Eighty-one percent of business professionals expect the growing availability of real-time or 24/7 payments — electronic transactions that can be made or received at any time of day — to “dramatically transform” how business is conducted. Other studies point to the increasing prevalence of digital payment methods like ACH, which is quickly becoming the payment method of choice for some companies.
However, the same article goes on to point out a seeming paradox:
Paper check use accounted for 81 percent of U.S. B2B payments in 2004, for example, but they represented just 42 percent of such payments by the end of 2019. Data from a March 2020 PYMNTS playbook found that 81 percent of businesses still pay other firms via paper checks, however, making it the most common B2B payment method, even amid companies’ pandemic-driven digitization efforts. Another study found that, while check payments’ overall volume is declining, the average value of typical paper check payments is increasing, rising from $526 in 1998 to $2,600 by the end of 2020.
Checks Still Maintain High Status
The article goes on to say that transitioning away from paper checks can be a challenging and gradual process for companies, especially small to medium-sized businesses (SMBs). This, PYMNTS says, is leading some firms to examine how they can move toward B2B payments digitization while accommodating the manual payment process they are used to.
Numerous business professionals have foretold the death of the check for decades, but the payment method remains an essential part of the B2B payments process for many companies. Firms today rely on paper checks for several reasons, including the simple fact that many firms are more familiar with the payment method and likely to utilize it despite its friction points. Many companies’ traditional accounts receivable (AR) and accounts payable (AP) processes are designed to accommodate all aspects of paper check payments, making it difficult for some to shift to entirely digital B2B payments.
At the same time, processing traditional paper checks in the traditional, manual manner becomes more and more expensive.
Despite paper checks’ foothold in the B2B payments space, many companies — specifically SMBs — are beginning to struggle as the payment method grows more costly and complicated to maintain. One report found that it can cost SMBs $22 on average to process a single paper invoice, for example.
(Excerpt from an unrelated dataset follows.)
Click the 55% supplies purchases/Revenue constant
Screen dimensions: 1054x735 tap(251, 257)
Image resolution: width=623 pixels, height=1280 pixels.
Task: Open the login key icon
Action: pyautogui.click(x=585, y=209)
The costs and other pain points related to checks and paper invoices have only increased since the pandemic began, with a September 2020 PYMNTS study revealing that more than 49 percent of businesses cited manual processes as one of their most critical friction points within their AR processes.
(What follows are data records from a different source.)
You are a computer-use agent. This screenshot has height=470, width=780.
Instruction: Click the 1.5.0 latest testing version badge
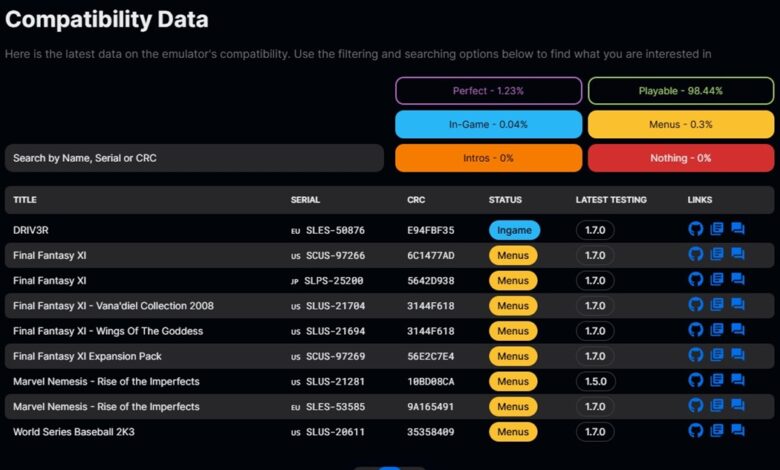(x=595, y=381)
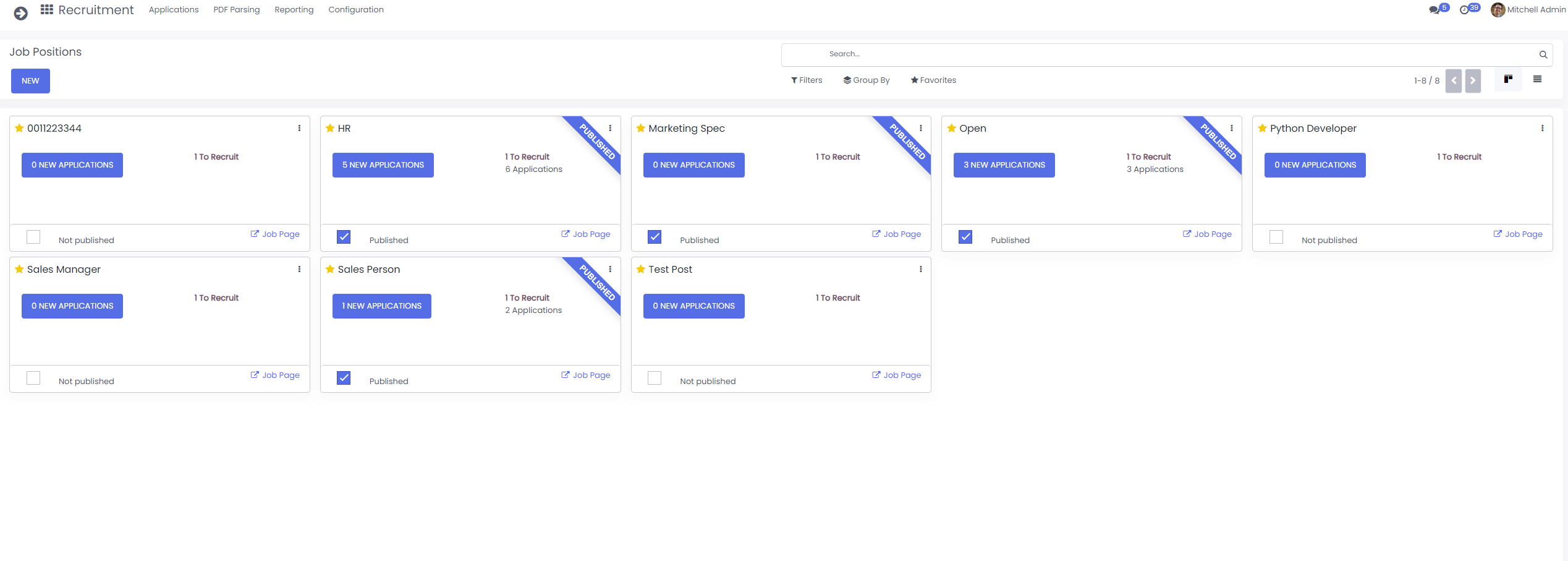Click the circled arrow icon at top-left
Screen dimensions: 1568x561
pos(21,13)
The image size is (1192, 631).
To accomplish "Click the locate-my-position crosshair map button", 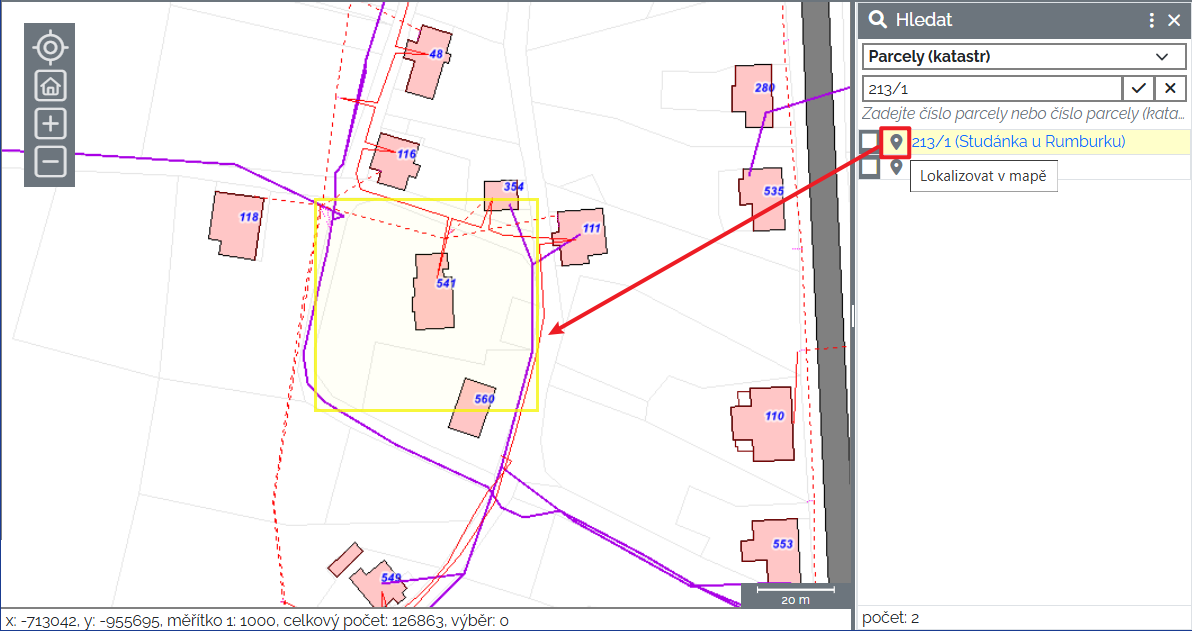I will coord(50,47).
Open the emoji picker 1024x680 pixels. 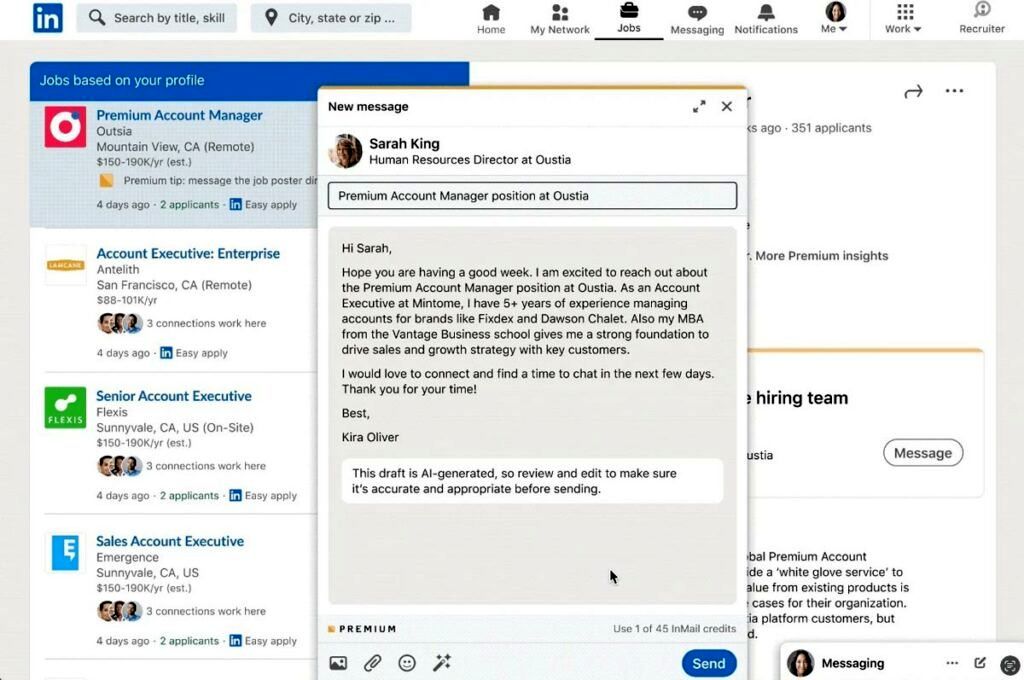pyautogui.click(x=407, y=663)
Digital Solutions Must Coexist with Check Payments
Companies are, therefore, examining how to integrate automation technologies and other tools into their B2B payment processes to remove key friction points and reduce costs.
- Eighty-three percent of businesses have made their AR processes digital in some capacity over the last year
- 70 percent plan to implement technology to optimize their AR processes within the next few years.
However, PYMNTS points out that, while businesses are undoubtedly beginning to reexamine their B2B payment strategies as their needs shift, it is important to acknowledge that not all of these companies wish to ditch paper checks entirely and they must "rethink their approaches to payments optimization to ensure that their newer digital solutions can coexist with long-established methods like paper checks."
This situation is similar to how banks are approaching checks, as many are adopting AI and machine learning technologies to optimize check processing and fraud detection. These technologies are enabling banks to achieve straight-through processing of checks to create new efficiencies, while also increasing fraud detection capabilities to mitigate risks and decrease losses to the bank and their customers.